EXERCISE REQUIREMENTS >> Scan the listing below for the string "computer" and copy each line where it turns up.

EXTRACTED ENTRIES >>
- - -
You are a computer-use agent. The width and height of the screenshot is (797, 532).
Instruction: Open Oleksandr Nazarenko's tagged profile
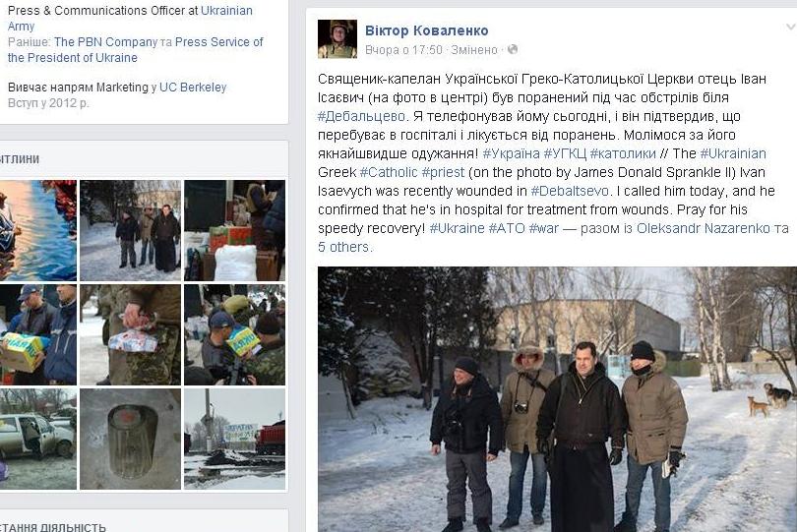(x=704, y=228)
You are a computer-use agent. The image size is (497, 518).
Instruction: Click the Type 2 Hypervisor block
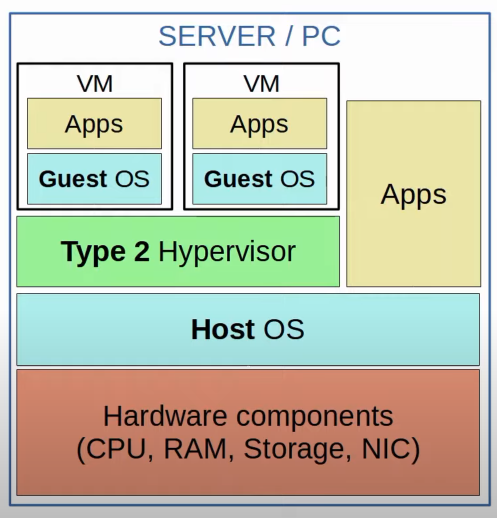click(178, 251)
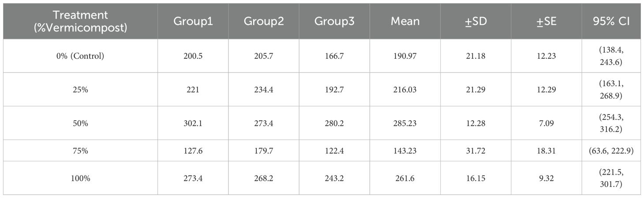Click the Mean column header

pos(405,21)
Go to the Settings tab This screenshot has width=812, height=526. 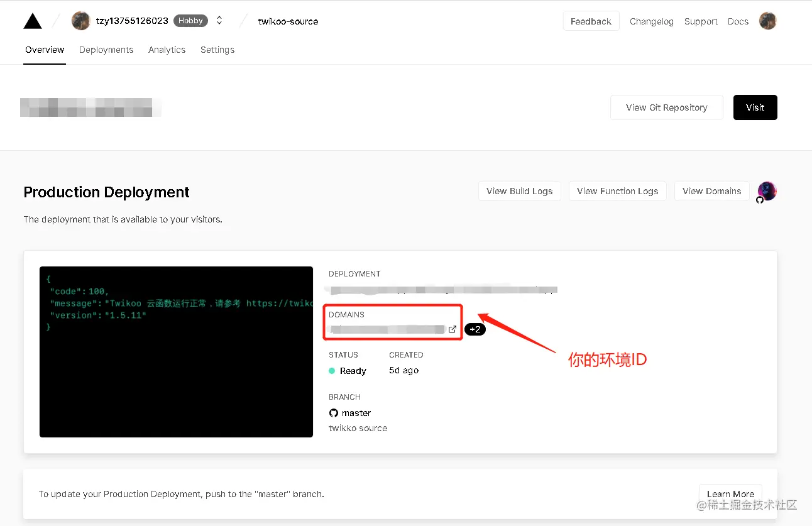(217, 50)
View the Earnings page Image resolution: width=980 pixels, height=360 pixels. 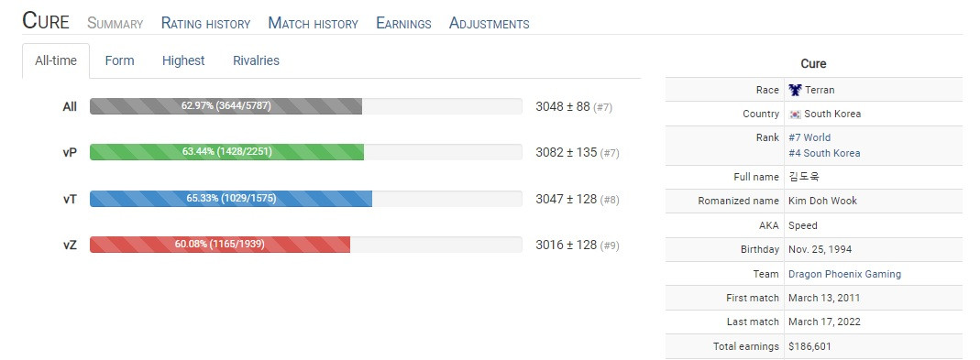(x=403, y=24)
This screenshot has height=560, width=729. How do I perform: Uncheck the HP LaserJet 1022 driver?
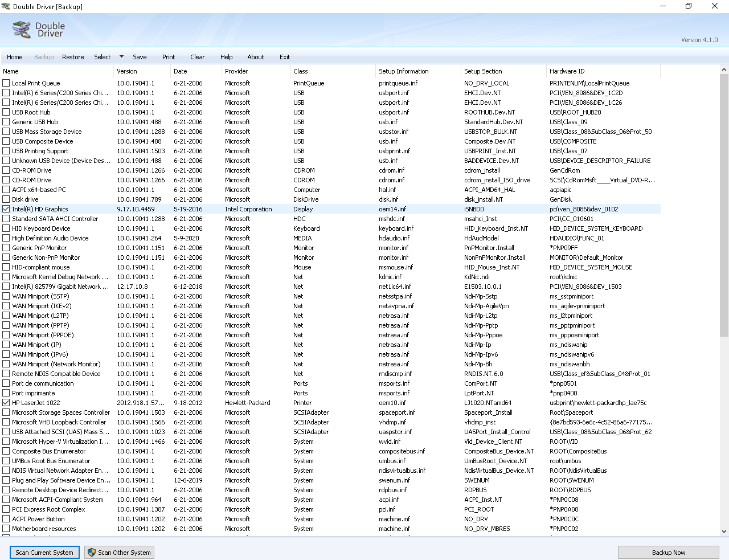(6, 403)
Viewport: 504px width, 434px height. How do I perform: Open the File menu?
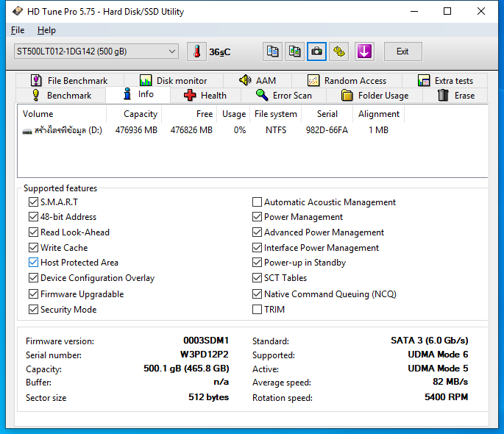coord(18,30)
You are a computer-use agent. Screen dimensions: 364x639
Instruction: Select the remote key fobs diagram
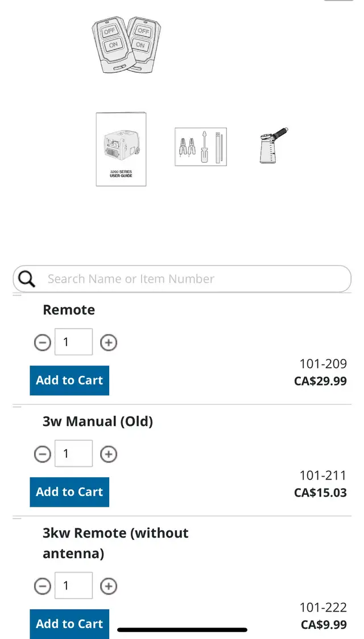pyautogui.click(x=126, y=45)
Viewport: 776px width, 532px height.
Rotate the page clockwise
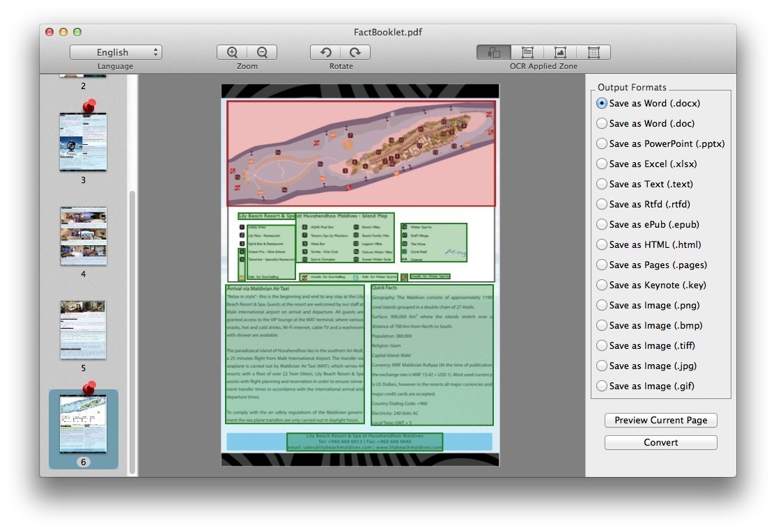(x=355, y=52)

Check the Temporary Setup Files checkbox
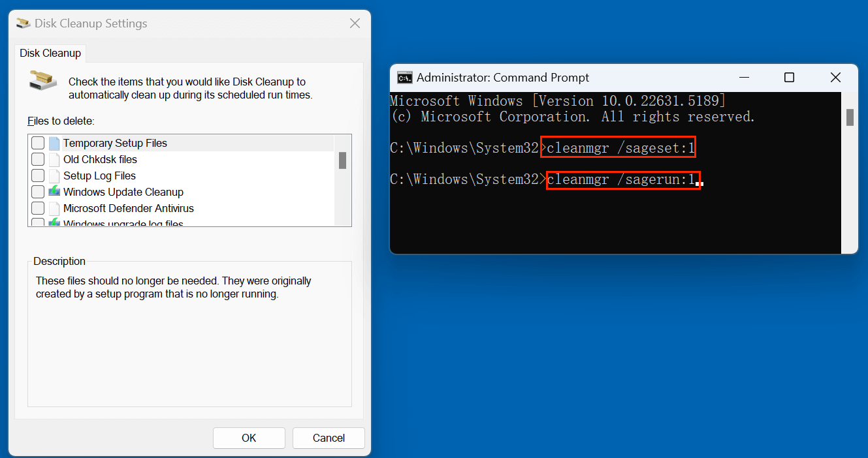point(37,143)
- - -
RESPONSE BELOW >>
You are a computer-use agent. The width and height of the screenshot is (797, 532).
You are a computer-use agent. The image size is (497, 518).
You are a computer-use agent. Screen dimensions: 364x639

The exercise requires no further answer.